Task to carry out: Return the entries below precisely, omitting nothing.

Material for the task:
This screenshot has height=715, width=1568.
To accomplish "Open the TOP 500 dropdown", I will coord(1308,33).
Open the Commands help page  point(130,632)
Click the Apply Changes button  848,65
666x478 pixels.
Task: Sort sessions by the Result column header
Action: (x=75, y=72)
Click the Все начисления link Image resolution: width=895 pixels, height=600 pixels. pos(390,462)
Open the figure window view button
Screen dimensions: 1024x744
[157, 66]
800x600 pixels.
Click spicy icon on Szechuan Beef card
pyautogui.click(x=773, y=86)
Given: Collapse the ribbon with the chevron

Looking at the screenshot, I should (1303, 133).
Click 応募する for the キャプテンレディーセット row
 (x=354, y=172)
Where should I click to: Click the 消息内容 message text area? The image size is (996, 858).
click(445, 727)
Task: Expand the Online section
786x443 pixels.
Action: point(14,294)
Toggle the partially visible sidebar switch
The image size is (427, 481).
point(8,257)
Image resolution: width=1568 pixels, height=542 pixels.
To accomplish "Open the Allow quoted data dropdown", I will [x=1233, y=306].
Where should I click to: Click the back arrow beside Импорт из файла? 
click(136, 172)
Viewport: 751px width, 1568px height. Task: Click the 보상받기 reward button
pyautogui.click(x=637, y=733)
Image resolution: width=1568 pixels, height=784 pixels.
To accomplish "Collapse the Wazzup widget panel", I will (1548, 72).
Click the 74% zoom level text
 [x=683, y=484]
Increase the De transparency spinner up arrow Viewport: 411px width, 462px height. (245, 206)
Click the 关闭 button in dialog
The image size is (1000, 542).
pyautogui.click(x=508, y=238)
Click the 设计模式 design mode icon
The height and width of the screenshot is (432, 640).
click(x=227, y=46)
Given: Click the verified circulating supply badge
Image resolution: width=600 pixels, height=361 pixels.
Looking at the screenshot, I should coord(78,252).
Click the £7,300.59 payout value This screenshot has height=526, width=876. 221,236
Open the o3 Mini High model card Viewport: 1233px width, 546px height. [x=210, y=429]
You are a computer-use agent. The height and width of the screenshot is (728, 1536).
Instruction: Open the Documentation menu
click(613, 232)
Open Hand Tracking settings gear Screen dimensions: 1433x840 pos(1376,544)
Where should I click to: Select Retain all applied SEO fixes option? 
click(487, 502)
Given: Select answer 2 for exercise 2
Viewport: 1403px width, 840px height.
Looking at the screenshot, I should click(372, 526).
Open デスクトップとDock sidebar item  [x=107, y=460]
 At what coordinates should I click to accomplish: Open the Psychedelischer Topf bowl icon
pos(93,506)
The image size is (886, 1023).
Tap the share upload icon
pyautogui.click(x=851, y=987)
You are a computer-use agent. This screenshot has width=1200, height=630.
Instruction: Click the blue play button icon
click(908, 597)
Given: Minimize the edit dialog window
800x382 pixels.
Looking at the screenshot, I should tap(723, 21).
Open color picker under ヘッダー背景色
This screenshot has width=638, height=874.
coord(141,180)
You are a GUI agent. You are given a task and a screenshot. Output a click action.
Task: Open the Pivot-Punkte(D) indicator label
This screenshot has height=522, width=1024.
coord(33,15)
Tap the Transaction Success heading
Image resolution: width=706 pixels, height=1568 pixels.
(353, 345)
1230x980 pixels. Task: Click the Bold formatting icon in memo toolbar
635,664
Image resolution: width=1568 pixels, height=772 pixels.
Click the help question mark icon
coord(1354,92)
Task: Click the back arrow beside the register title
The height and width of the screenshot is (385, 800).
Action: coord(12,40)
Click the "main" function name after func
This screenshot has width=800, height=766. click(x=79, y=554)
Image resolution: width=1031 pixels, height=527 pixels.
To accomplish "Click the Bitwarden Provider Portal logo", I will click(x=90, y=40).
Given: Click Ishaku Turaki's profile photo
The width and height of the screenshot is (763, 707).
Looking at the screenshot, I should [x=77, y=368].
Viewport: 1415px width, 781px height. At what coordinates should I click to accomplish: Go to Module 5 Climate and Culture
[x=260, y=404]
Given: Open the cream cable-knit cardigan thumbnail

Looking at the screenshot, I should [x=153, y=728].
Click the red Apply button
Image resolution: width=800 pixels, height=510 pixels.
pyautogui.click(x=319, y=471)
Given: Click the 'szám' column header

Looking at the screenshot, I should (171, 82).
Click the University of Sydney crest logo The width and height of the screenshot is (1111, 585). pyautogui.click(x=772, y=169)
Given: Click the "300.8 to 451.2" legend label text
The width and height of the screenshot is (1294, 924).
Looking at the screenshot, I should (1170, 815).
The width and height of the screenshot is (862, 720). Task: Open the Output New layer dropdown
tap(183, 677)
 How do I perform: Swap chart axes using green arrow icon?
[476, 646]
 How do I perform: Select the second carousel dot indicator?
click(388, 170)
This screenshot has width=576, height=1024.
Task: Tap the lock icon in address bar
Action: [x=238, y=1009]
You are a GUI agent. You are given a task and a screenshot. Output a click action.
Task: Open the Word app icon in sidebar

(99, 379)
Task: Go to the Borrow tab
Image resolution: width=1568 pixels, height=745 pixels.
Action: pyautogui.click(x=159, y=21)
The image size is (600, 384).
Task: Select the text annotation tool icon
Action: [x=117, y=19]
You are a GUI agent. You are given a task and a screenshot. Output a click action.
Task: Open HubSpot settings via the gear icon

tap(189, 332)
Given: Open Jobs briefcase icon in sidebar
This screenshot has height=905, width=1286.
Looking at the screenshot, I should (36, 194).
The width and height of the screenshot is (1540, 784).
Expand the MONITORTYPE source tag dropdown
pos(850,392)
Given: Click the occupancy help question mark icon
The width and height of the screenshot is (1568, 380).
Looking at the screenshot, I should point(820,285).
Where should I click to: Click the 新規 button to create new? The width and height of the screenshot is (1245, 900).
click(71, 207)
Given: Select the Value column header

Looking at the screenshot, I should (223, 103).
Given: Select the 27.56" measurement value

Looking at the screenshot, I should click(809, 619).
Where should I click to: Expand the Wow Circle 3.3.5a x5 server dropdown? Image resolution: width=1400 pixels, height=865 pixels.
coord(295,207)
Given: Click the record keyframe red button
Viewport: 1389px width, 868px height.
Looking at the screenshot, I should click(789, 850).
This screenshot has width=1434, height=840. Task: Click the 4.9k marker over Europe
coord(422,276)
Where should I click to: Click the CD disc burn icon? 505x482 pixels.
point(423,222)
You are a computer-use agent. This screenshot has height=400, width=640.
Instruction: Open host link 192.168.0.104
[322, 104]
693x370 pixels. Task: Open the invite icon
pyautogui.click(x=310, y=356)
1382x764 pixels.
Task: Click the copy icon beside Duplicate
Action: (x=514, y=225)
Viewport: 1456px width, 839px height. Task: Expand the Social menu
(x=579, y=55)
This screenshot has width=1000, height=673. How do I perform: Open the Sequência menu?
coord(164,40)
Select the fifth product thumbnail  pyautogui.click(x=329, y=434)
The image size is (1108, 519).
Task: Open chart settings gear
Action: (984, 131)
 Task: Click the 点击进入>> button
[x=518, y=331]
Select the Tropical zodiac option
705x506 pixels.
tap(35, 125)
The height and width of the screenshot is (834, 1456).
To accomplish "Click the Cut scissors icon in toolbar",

Reply to the task:
This screenshot has height=715, width=1568.
To accomplish "Open the TOP 500 dropdown", I will coord(1308,33).
Open the Commands help page  point(130,632)
Click the Apply Changes button  848,65
666x478 pixels.
Task: Sort sessions by the Result column header
Action: (x=75, y=72)
Click the Все начисления link Image resolution: width=895 pixels, height=600 pixels. pos(390,462)
Open the figure window view button
Screen dimensions: 1024x744
[157, 66]
800x600 pixels.
Click spicy icon on Szechuan Beef card
pyautogui.click(x=773, y=86)
Given: Collapse the ribbon with the chevron

Looking at the screenshot, I should (1303, 133).
Click 応募する for the キャプテンレディーセット row
 (x=354, y=172)
Where should I click to: Click the 消息内容 message text area? The image size is (996, 858).
click(445, 727)
Task: Expand the Online section
786x443 pixels.
Action: point(14,294)
Toggle the partially visible sidebar switch
The image size is (427, 481).
point(8,257)
Image resolution: width=1568 pixels, height=542 pixels.
To accomplish "Open the Allow quoted data dropdown", I will [x=1233, y=306].
Where should I click to: Click the back arrow beside Импорт из файла? 
click(136, 172)
Viewport: 751px width, 1568px height. Task: Click the 보상받기 reward button
pyautogui.click(x=637, y=733)
Image resolution: width=1568 pixels, height=784 pixels.
To accomplish "Collapse the Wazzup widget panel", I will (1548, 72).
Click the 74% zoom level text
 [x=683, y=484]
Increase the De transparency spinner up arrow Viewport: 411px width, 462px height. (245, 206)
Click the 关闭 button in dialog
The image size is (1000, 542).
pyautogui.click(x=508, y=238)
Click the 设计模式 design mode icon
The height and width of the screenshot is (432, 640).
click(x=227, y=46)
Given: Click the verified circulating supply badge
Image resolution: width=600 pixels, height=361 pixels.
Looking at the screenshot, I should coord(78,252).
Click the £7,300.59 payout value This screenshot has height=526, width=876. 221,236
Open the o3 Mini High model card Viewport: 1233px width, 546px height. [x=210, y=429]
You are a computer-use agent. The height and width of the screenshot is (728, 1536).
Instruction: Open the Documentation menu
click(613, 232)
Open Hand Tracking settings gear Screen dimensions: 1433x840 pos(1376,544)
Where should I click to: Select Retain all applied SEO fixes option? 
click(487, 502)
Given: Select answer 2 for exercise 2
Viewport: 1403px width, 840px height.
Looking at the screenshot, I should click(372, 526).
Open デスクトップとDock sidebar item  [x=107, y=460]
 At what coordinates should I click to accomplish: Open the Psychedelischer Topf bowl icon
pos(93,506)
The image size is (886, 1023).
Tap the share upload icon
pyautogui.click(x=851, y=987)
You are a computer-use agent. This screenshot has width=1200, height=630.
Instruction: Click the blue play button icon
click(908, 597)
Given: Minimize the edit dialog window
800x382 pixels.
Looking at the screenshot, I should tap(723, 21).
Open color picker under ヘッダー背景色
This screenshot has width=638, height=874.
coord(141,180)
You are a GUI agent. You are given a task and a screenshot. Output a click action.
Task: Open the Pivot-Punkte(D) indicator label
This screenshot has height=522, width=1024.
coord(33,15)
Tap the Transaction Success heading
Image resolution: width=706 pixels, height=1568 pixels.
(353, 345)
1230x980 pixels. Task: Click the Bold formatting icon in memo toolbar
635,664
Image resolution: width=1568 pixels, height=772 pixels.
Click the help question mark icon
coord(1354,92)
Task: Click the back arrow beside the register title
The height and width of the screenshot is (385, 800).
Action: coord(12,40)
Click the "main" function name after func
This screenshot has width=800, height=766. click(x=79, y=554)
Image resolution: width=1031 pixels, height=527 pixels.
To accomplish "Click the Bitwarden Provider Portal logo", I will click(x=90, y=40).
Given: Click Ishaku Turaki's profile photo
The width and height of the screenshot is (763, 707).
Looking at the screenshot, I should [x=77, y=368].
Viewport: 1415px width, 781px height. At what coordinates should I click to accomplish: Go to Module 5 Climate and Culture
[x=260, y=404]
Given: Open the cream cable-knit cardigan thumbnail

Looking at the screenshot, I should [x=153, y=728].
Click the red Apply button
Image resolution: width=800 pixels, height=510 pixels.
pyautogui.click(x=319, y=471)
Given: Click the 'szám' column header

Looking at the screenshot, I should (171, 82).
Click the University of Sydney crest logo The width and height of the screenshot is (1111, 585). pyautogui.click(x=772, y=169)
Given: Click the "300.8 to 451.2" legend label text
The width and height of the screenshot is (1294, 924).
Looking at the screenshot, I should (1170, 815).
The width and height of the screenshot is (862, 720). Task: Open the Output New layer dropdown
tap(183, 677)
 How do I perform: Swap chart axes using green arrow icon?
[476, 646]
 How do I perform: Select the second carousel dot indicator?
click(388, 170)
This screenshot has width=576, height=1024.
Task: Tap the lock icon in address bar
Action: [x=238, y=1009]
You are a GUI agent. You are given a task and a screenshot. Output a click action.
Task: Open the Word app icon in sidebar

(99, 379)
Task: Go to the Borrow tab
Image resolution: width=1568 pixels, height=745 pixels.
Action: pyautogui.click(x=159, y=21)
The image size is (600, 384).
Task: Select the text annotation tool icon
Action: [x=117, y=19]
You are a GUI agent. You are given a task and a screenshot. Output a click action.
Task: Open HubSpot settings via the gear icon

tap(189, 332)
Given: Open Jobs briefcase icon in sidebar
This screenshot has height=905, width=1286.
Looking at the screenshot, I should (36, 194).
The width and height of the screenshot is (1540, 784).
Expand the MONITORTYPE source tag dropdown
pos(850,392)
Given: Click the occupancy help question mark icon
The width and height of the screenshot is (1568, 380).
Looking at the screenshot, I should point(820,285).
Where should I click to: Click the 新規 button to create new? The width and height of the screenshot is (1245, 900).
click(71, 207)
Given: Select the Value column header

Looking at the screenshot, I should (223, 103).
Given: Select the 27.56" measurement value

Looking at the screenshot, I should click(809, 619).
Where should I click to: Expand the Wow Circle 3.3.5a x5 server dropdown? Image resolution: width=1400 pixels, height=865 pixels.
coord(295,207)
Given: Click the record keyframe red button
Viewport: 1389px width, 868px height.
Looking at the screenshot, I should click(789, 850).
This screenshot has width=1434, height=840. Task: Click the 4.9k marker over Europe
coord(422,276)
Where should I click to: Click the CD disc burn icon? 505x482 pixels.
point(423,222)
You are a computer-use agent. This screenshot has height=400, width=640.
Instruction: Open host link 192.168.0.104
[322, 104]
693x370 pixels. Task: Open the invite icon
pyautogui.click(x=310, y=356)
1382x764 pixels.
Task: Click the copy icon beside Duplicate
Action: (x=514, y=225)
Viewport: 1456px width, 839px height. Task: Expand the Social menu
(x=579, y=55)
This screenshot has width=1000, height=673. How do I perform: Open the Sequência menu?
coord(164,40)
Select the fifth product thumbnail  pyautogui.click(x=329, y=434)
The image size is (1108, 519).
Task: Open chart settings gear
Action: (984, 131)
 Task: Click the 点击进入>> button
[x=518, y=331]
Select the Tropical zodiac option
705x506 pixels.
tap(35, 125)
The height and width of the screenshot is (834, 1456).
To accomplish "Click the Cut scissors icon in toolbar",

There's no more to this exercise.